Does a “Meaningful Mix and Range of Investment Options” Insulate A Fiduciary from Liability?

The argument began with a misrepresentation of the Seventh Circuit’s ruling.  Petitioner’s counsel stated in just his third sentence that “[t]he Seventh Circuit erred by announcing a new rule that immunizes ERSIA fiduciaries from suit for including imprudent options so long as the plan options are prudent.”  Transcript 3 (emphasis added).  This was the same premise of the Department of Labor’s (DOL) amicus appearance in the case – that the Seventh Circuit had somehow tolerated imprudent investments, or what one of Petitioners’ amici labeled “contaminated oysters.”  There was opportunity to correct the record, but counsel arguing the case did not bite.  For example, Justice Thomas asked Northwestern’s counsel to comment on what he called the “Seventh Circuit’s focus on the large menu defense.”  Transcript 60.  And Justice Sotomayor pressed Northwestern’s counsel as to whether a “rule as broad as the Seventh Circuit has [legitimacy] without harming the beneficiaries.”  Transcript 76.  But Northwestern’s counsel inexplicably avoided this key issue at every turn.  This failure to correct the record is a missed opportunity to help the plan sponsor community facing capricious excessive fee liability.

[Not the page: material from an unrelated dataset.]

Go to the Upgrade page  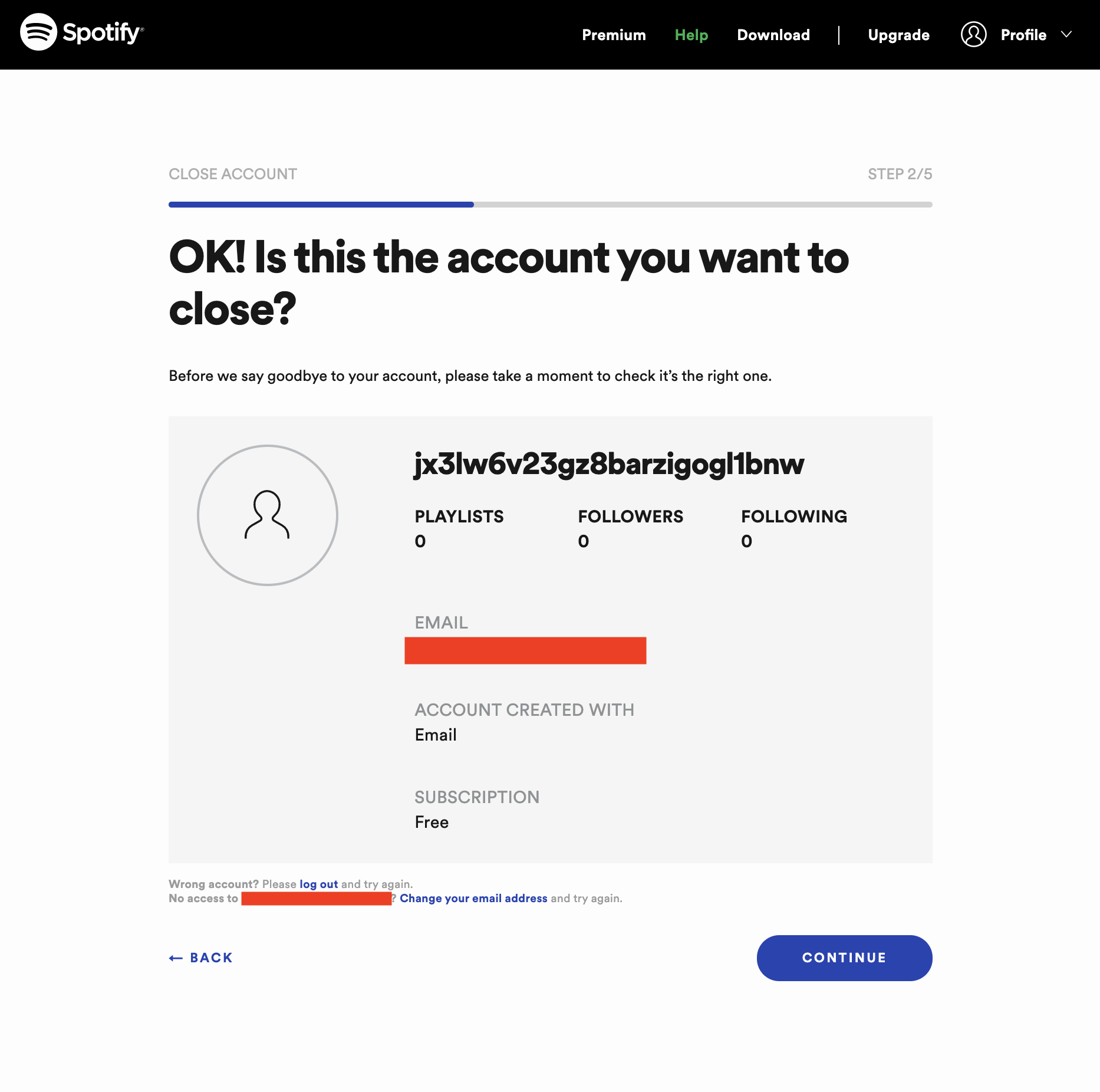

It is important to understand exactly what the Seventh Circuit ruled, because it was misrepresented by Petitioners and DOL as condoning imprudent investments.  To the contrary, the Seventh Circuit noted that “plaintiffs rely on the Third Circuit’s holding in Sweda v. Univ. of Pa. [citation omitted], to find ‘a meaningful mix and range of investment options [does not] insulate[] plan fiduciaries from liability for breach of fiduciary duty.’”  The Seventh Circuit analyzed that the Third Circuit had not disregarded the mix of offered investment options, but “would consider that range [of options] in the context of the fiduciary’s overall performance.”  The Seventh Circuit quoted from the Sweda decision that any “breach claim must be examined against a backdrop of the mix and range of available investment options.”  The Seventh Circuit thus concluded that the Third Circuit’s approach was not inconsistent with its own, “that plans may generally offer a wide range of investment options and fees without breaching any fiduciary duty.”  Citing Hecker and Loomis.  The court concluded that Northwestern fiduciaries had not breached their fiduciary duties because “[n]ot only did Northwestern provide the plans with a wide range of investment options, it also provided prudent explanations for the challenged fiduciary decisions involving alleged losses or underperformance.”

There is nothing in the Seventh Circuit’s opinion about condoning imprudent investments as Petitioners and DOL misrepresented.  This is a key point.  The question was whether Northwestern offered imprudent investments, i.e. whether the investments were imprudent.  And the way to judge or evaluate whether the investment options are imprudent is by evaluating the entire menu of investment options in context of the entire plan – what Justice Thomas aptly characterized as the “entire menu defense.”  Nowhere does the Seventh Circuit justify or tolerate “imprudent” investments.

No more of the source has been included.